→ **Text**
══════

It is intended that the amount of fees awarded under Title VII be governed by the same standards which prevail in other types of equally complex federal litigation such as antitrust cases and not be reduced because the rights involved may be nonpecuniary in nature. The appropriate standards, see Johnson v. Georgia Highway Express, 488 F.2d 714 (5th Cir. 1974) are correctly applied in such cases as Stanford Daily v. Zurcher, 64 F.R.D. 680 (N.D.Cal.1974); Davis v. County of Los Angeles, 8 E.P.D. ¶ 9444 (C.D.Cal. 1974); and Swann v. Charlotte Mecklenburg Board of Education, 66 F.R.D. 483 (W.D.N.C.1975). These cases have resulted in fees which are adequate to attract competent counsel, but which do not produce windfalls to attorneys. In computing the fee, counsel for prevailing parties should be paid, as is traditional, with attorneys compensated by a fee-paying client, for all time reasonably expended on a matter.

══════

→ **Supplied data**
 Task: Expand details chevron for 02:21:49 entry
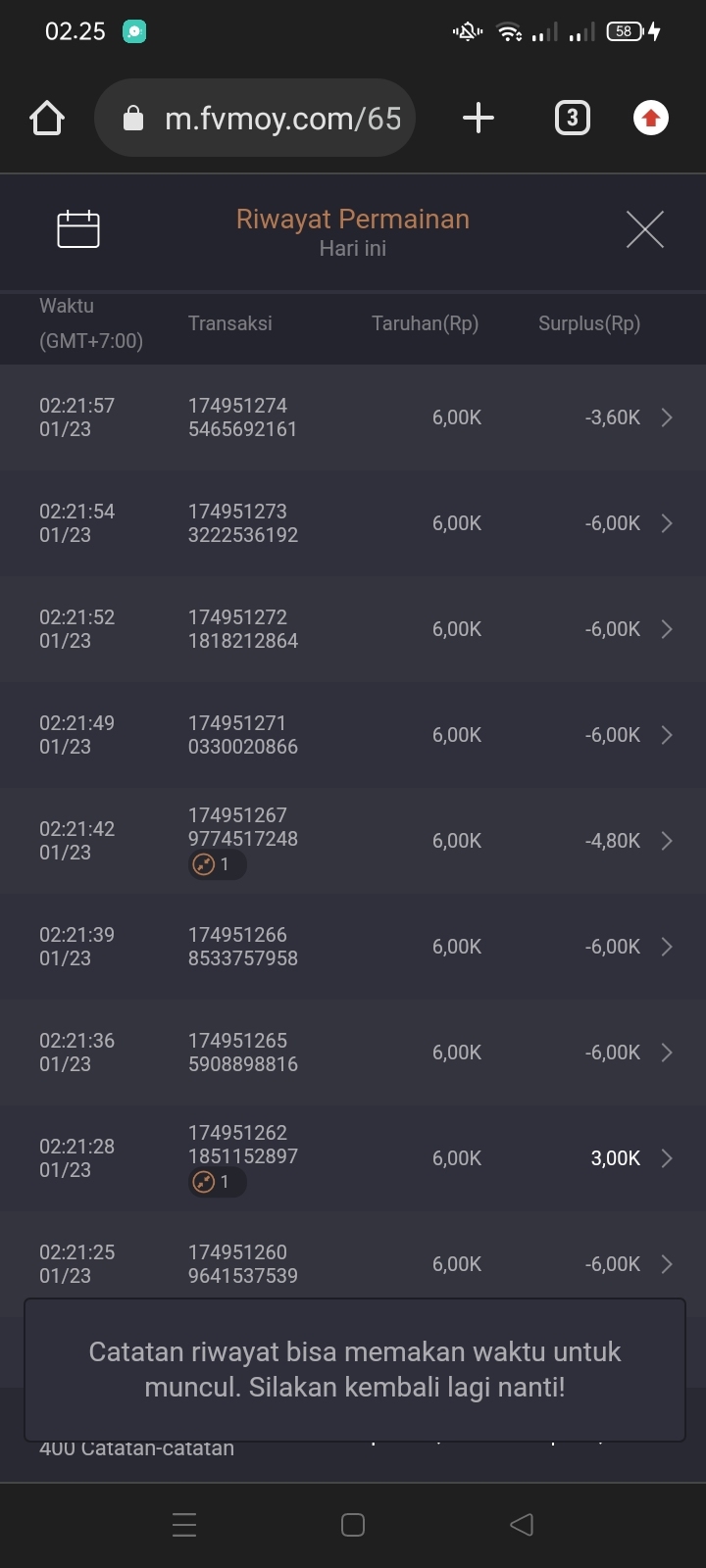pos(667,735)
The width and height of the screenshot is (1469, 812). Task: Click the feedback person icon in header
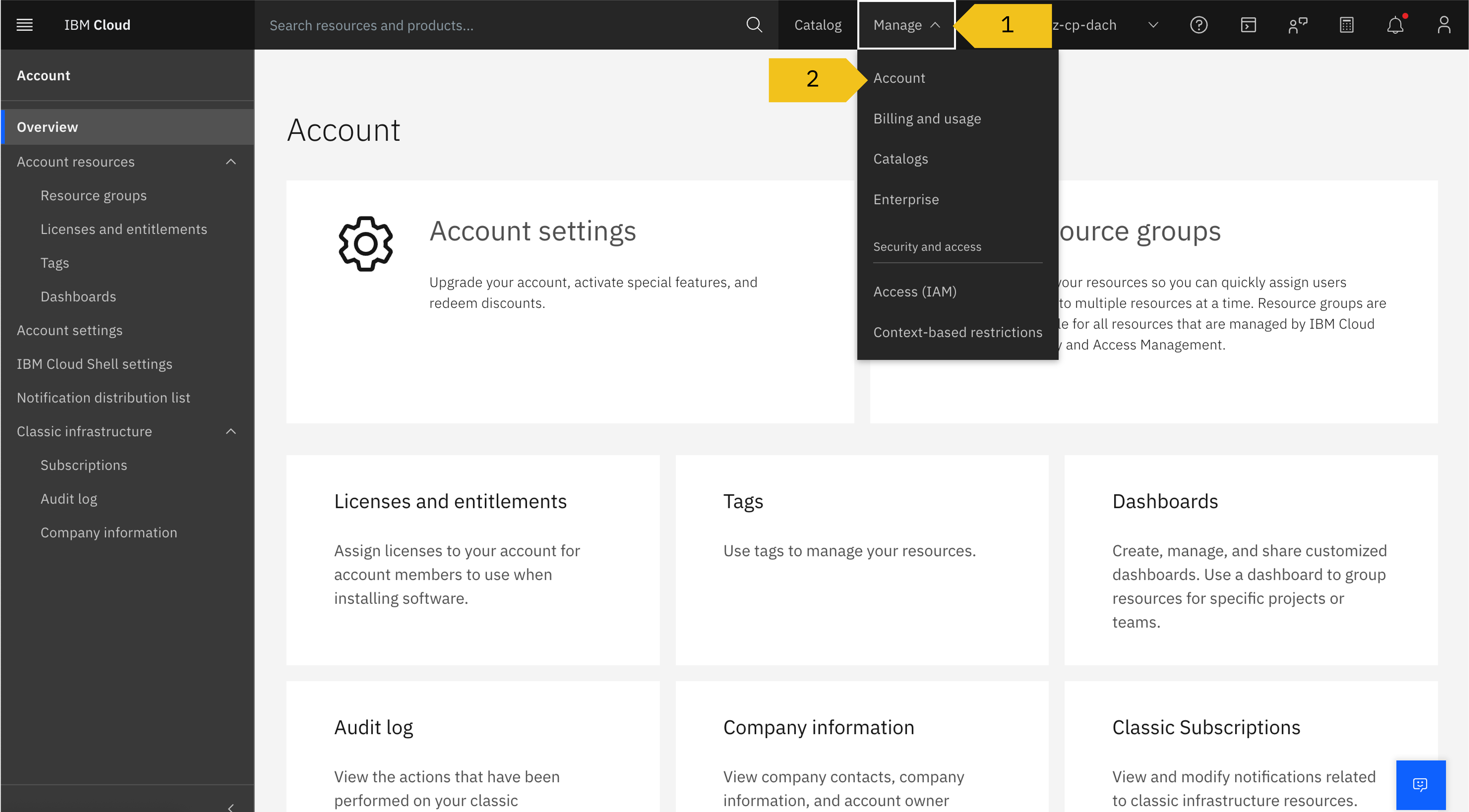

══════

→ **Task requirements**
- 1) Using the passage on Title VII attorney's fees, state whether each statement below agrees with it, answering yes or no and quoting the deciding words. (a) Fees under Title VII may be reduced because the rights involved are nonpecuniary. (b) The cited cases have produced fees adequate to attract competent counsel. (c) Counsel for prevailing parties should be paid for all time reasonably expended on a matter.
- 2) Carry on the passage on Title VII attorney's fees from its final sentence.

→ **Results in order**
- 1)
(a) No: "and not be reduced because the rights involved may be nonpecuniary in nature."
(b) Yes: "These cases have resulted in fees which are adequate to attract competent counsel, but which do not produce windfalls to attorneys."
(c) Yes: "counsel for prevailing parties should be paid, as is traditional, with attorneys compensated by a fee-paying client, for all time reasonably expended on a matter."

- 2)
S.Rep. 94-1011, supra p. 5 at 5913.

In 1976, Congress enacted the Civil Rights Attorneys' Fees Awards Act of 1976, 42 U.S.C. § 1988 to ensure that attorneys litigating for these private "attorneys general" receive the benefits of this remedial policy towards attorneys fees.1 Mid-Hudson Legal Services, Inc. v. G & U, Inc., 578 F.2d 34 (2d Cir.1978) (citing S.Rep. No. 94-1011, supra p. 5, at 5908, 5910-12). The Senate Report incorporated the precedential holding of Newman v. Piggie Park Enterprises, 390 U.S. 400, 88 S.Ct. 964, 19 L.Ed.2d 1263 (1968) (per curiam) (counsel fees awarded to encourage plaintiffs to seek judicial relief). See also Aho v. Clark, 608 F.2d 365, 367 (9th Cir.1979).

Another purpose of Title VII was to ensure and encourage individual plaintiffs to act as private "attorneys general" in order to assert and vindicate their civil rights in the federal courts. Northcross v. Board of Education, 611 F.2d 624 (6th Cir.1979), cert. denied, 447 U.S. 911, 100 S.Ct. 3000, 64 L.Ed.2d 862 (1980).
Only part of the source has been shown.